---------- Data provided ----------

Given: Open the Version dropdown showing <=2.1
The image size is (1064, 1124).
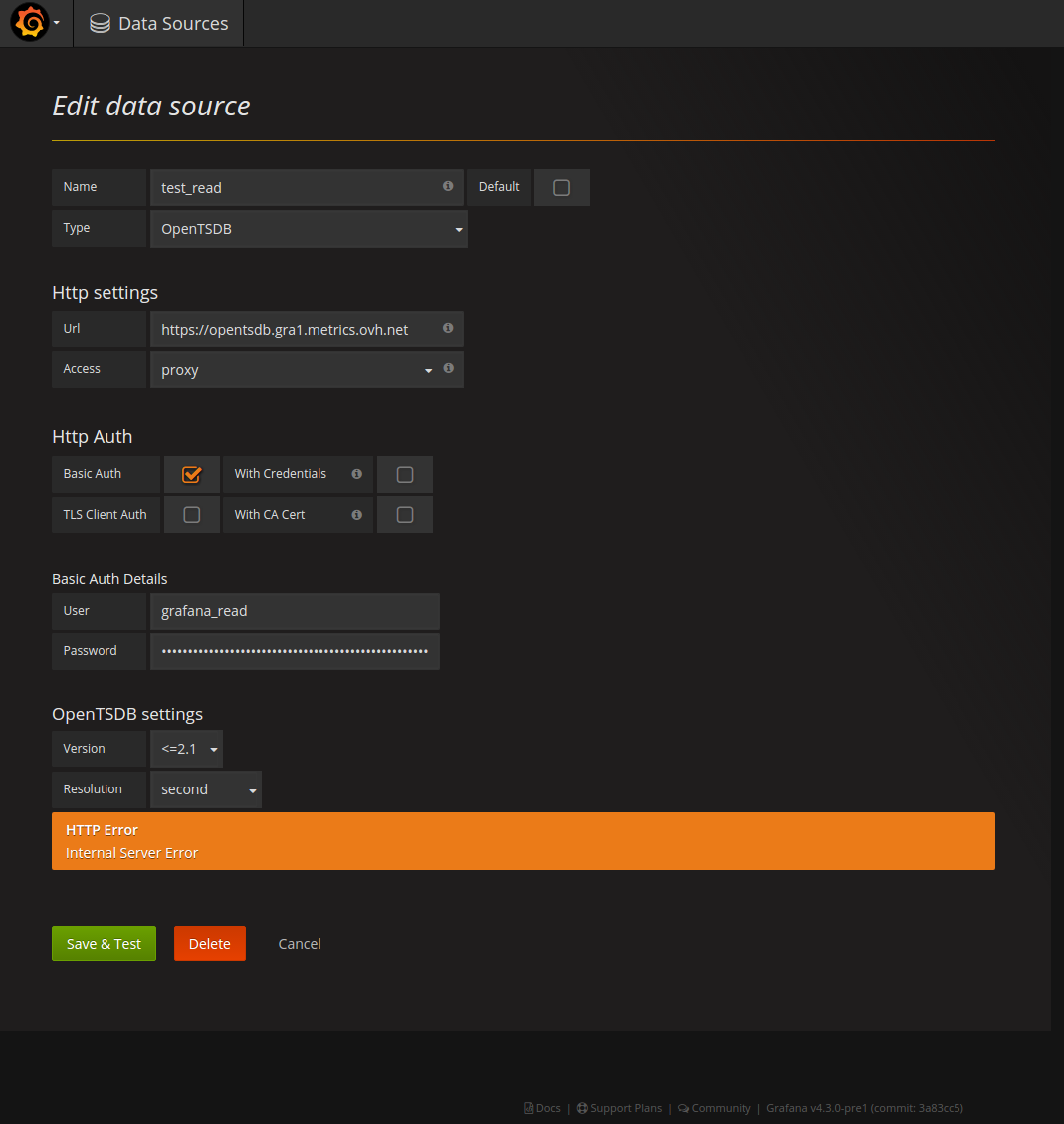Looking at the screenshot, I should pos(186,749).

----------
---------- Data provided ----------

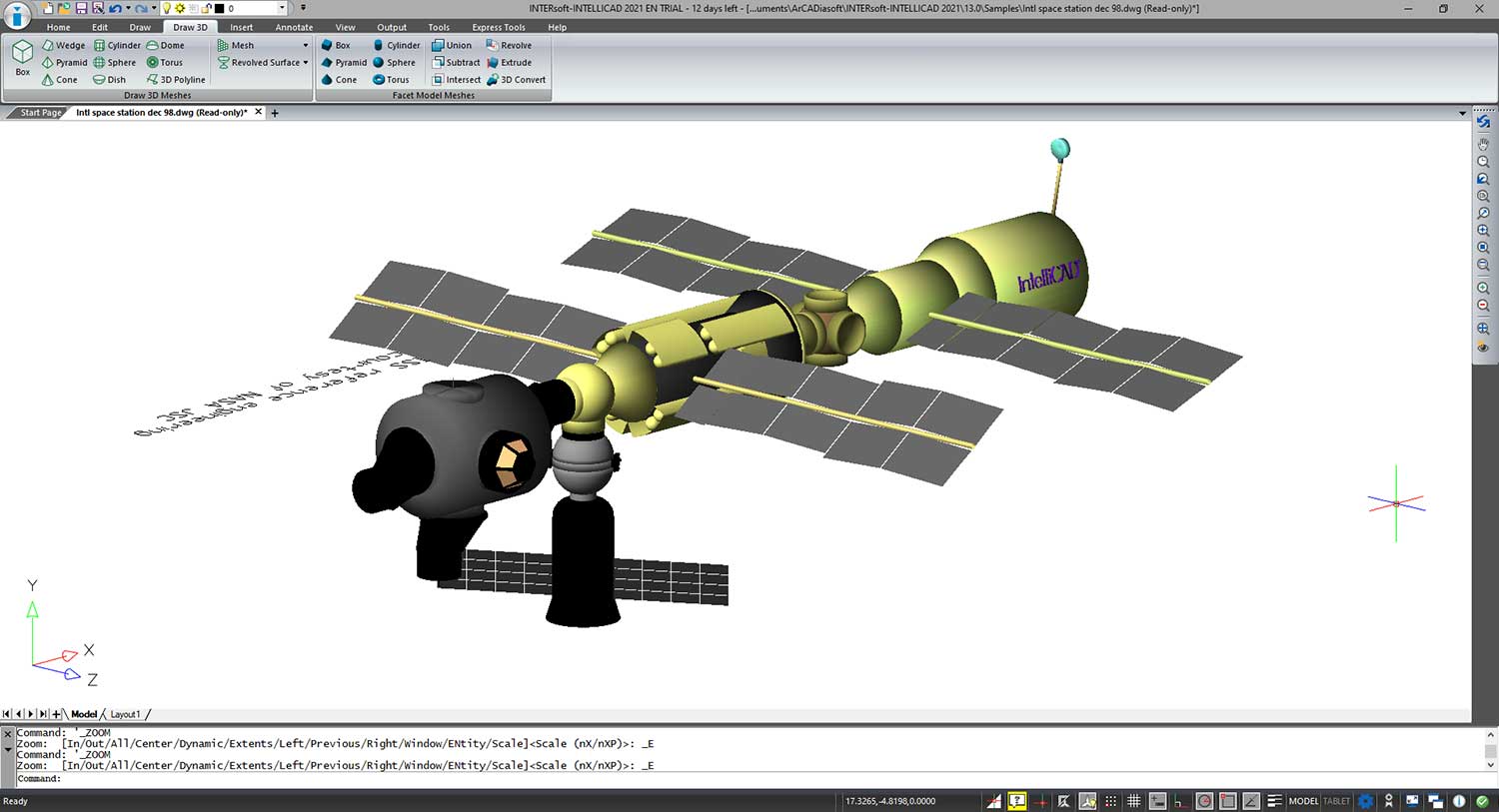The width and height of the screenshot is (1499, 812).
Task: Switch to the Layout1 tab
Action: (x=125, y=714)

----------

What the exercise asks
Write out the data word for word, beginning with the line containing "The width and" and finishing with the line containing "Action: (x=125, y=714)". Omit the pictures.

Final result
The width and height of the screenshot is (1499, 812).
Task: Switch to the Layout1 tab
Action: (x=125, y=714)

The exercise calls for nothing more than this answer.